Mulvaney then called Ross, who was traveling in Greece, and told him that the agency needed to fix things immediately, the officials said. Mulvaney did not instruct Ross to threaten any firings or offer punitive actions. But Ross then called NOAA acting administrator Neil Jacobs, the officials said. That led to an unusual, unsigned statement from NOAA released on Sept. 6 that backed Trump’s false claim about Alabama and admonished the National Weather Service’s Birmingham, Ala., division for speaking “in absolute terms” that there would not be “any” impacts from Dorian in the state. The Weather Service is an arm of NOAA, which is an agency within the Commerce Department. The New York Times first reported some elements of the White House involvement.
Trump told reporters Wednesday afternoon that he did not direct NOAA to issue such a statement. “No, I never did that,” he said. “I never did that.
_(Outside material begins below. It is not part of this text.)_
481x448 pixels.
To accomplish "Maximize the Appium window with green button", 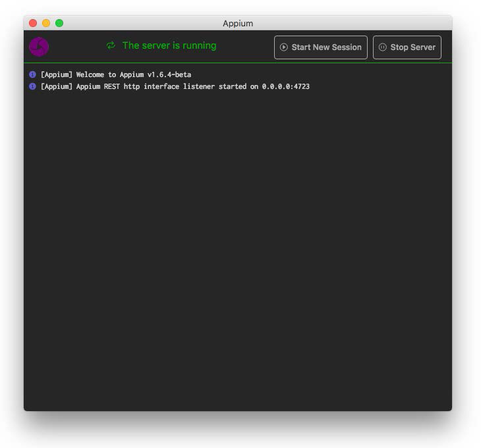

It’s a hoax by the media. That’s just fake news.”
But the apparent political pressure on a group of scientists who are supposed to be independent led House Democrats on Tuesday to launch an investigation into the Commerce Department’s involvement in NOAA’s unusual decision to side with Trump over its scientists.
Rep. Eddie Bernice Johnson (D-Tex.), chairwoman of the House Committee on Science, Space and Technology, and Rep. Mikie Sherrill (D-N.J.), chairwoman of the oversight and investigations subcommittee, sent a letter to Ross requesting information related to the department’s dealings with NOAA and Dorian.